Investigator searching for missing girl dies in Georgia car accident
LOS ANGELES (AP) – A veteran private detective who was searching for a missing Southern California girl died in a car accident while investigating the case in Georgia.
Ted Woolsey, 60, died late Wednesday when his rental car struck a concrete divider and flipped over, officials said. During a lengthy career, Woolsey worked on some of the city’s most notorious crimes.
Over the past ten years, Woolsey earned the respect of criminal defense attorneys for his work on cases that seemed like lost causes. His caseload included 28 murder trials, with 16 of them death penalty cases. He worked for lawyers representing Lyle Menendez in the Menendez brothers trial; Jeremy Strohmeyer in the Nevada casino killing of a young girl and Glendale Fire Capt. John Orr, who was charged with four arson deaths.
The former Los Angeles County Sheriff’s deputy was engaged in an all-out search for Ariane Miyasaki, who disappeared 15 months ago at age 13.

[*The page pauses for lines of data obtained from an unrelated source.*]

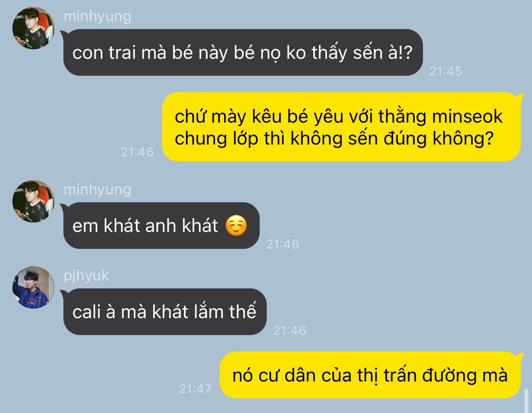The height and width of the screenshot is (413, 532).
Task: Click the 21:46 timestamp after the emoji message
Action: 283,244
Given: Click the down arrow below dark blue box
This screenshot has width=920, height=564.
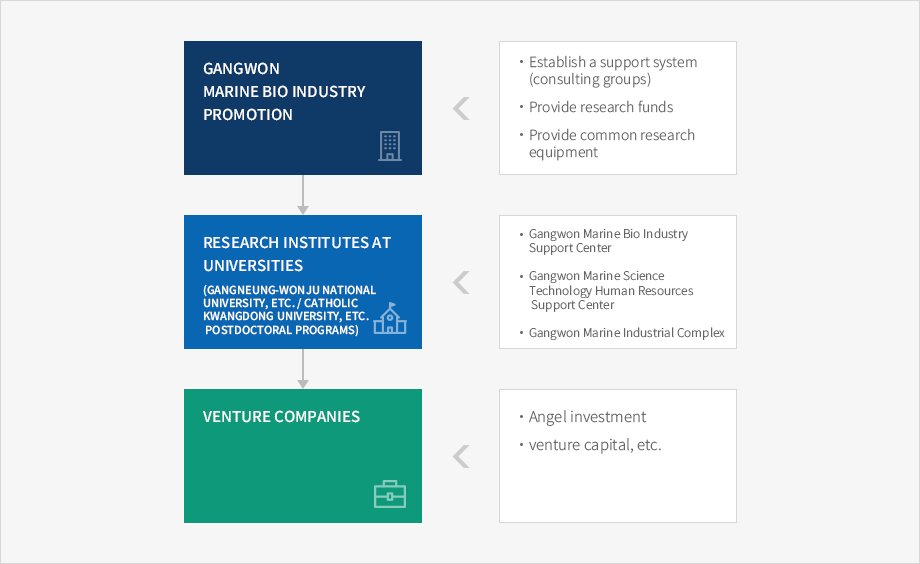Looking at the screenshot, I should [x=303, y=195].
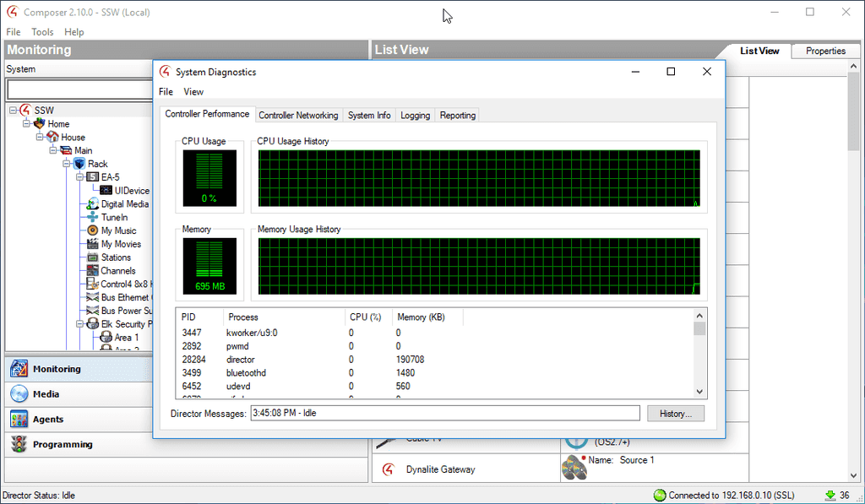
Task: Click the Dynalite Gateway icon
Action: pyautogui.click(x=388, y=469)
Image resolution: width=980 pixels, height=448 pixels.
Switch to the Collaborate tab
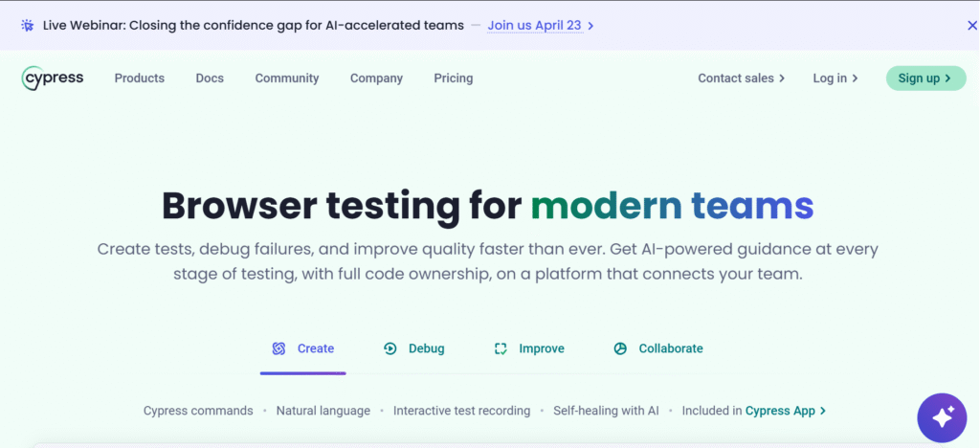[671, 348]
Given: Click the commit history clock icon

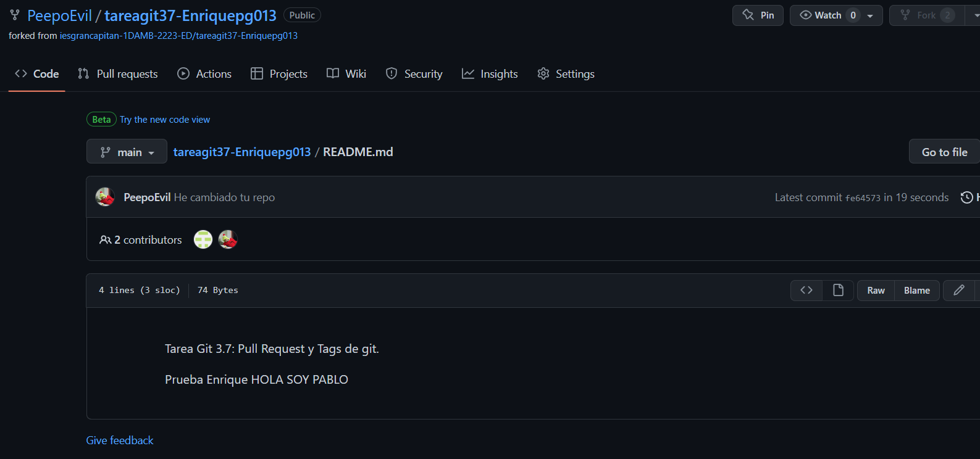Looking at the screenshot, I should point(967,197).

Ariane’s father, Ken Miyasaki, a dentistry professor at the University of California, Los Angeles, has alleged the Culver City Police Department botched their investigation of the case and failed to interview two key witnesses to his daughter’s Jan. 5, 1999, disappearance.
Woolsey was in Georgia last week searching for Jesse James Williams, 26, an ex-felon who was last seen with Ariane and the 14-year-old girl with whom she disappeared.
Williams, who is also known as ”Jester,” was extradited to Los Angeles in the fall after he violated parole in Seattle. Culver City police, however, did not interrogate Williams before he was released by a judge and disappeared.
Culver City police have denied any mishandling of the case.
Woolsey learned that Williams told a probation department worker he planned on returning to his family in Georgia.
Woolsey lost control of his car on the Bobby Jones Expressway and died from head injuries suffered in the crash, said Richmond County Coroner Leroy Sims.
”I’m in shock,” said a stunned Ken Miyasaki when he learned of Woolsey’s death. ”If the police had done their job, he would not have had to be back there.”
Woolsey is survived by his wife, Stacy, and his 9-year-old son, Baily. Services were set for Monday at Mountain View Cemetery in Altadena.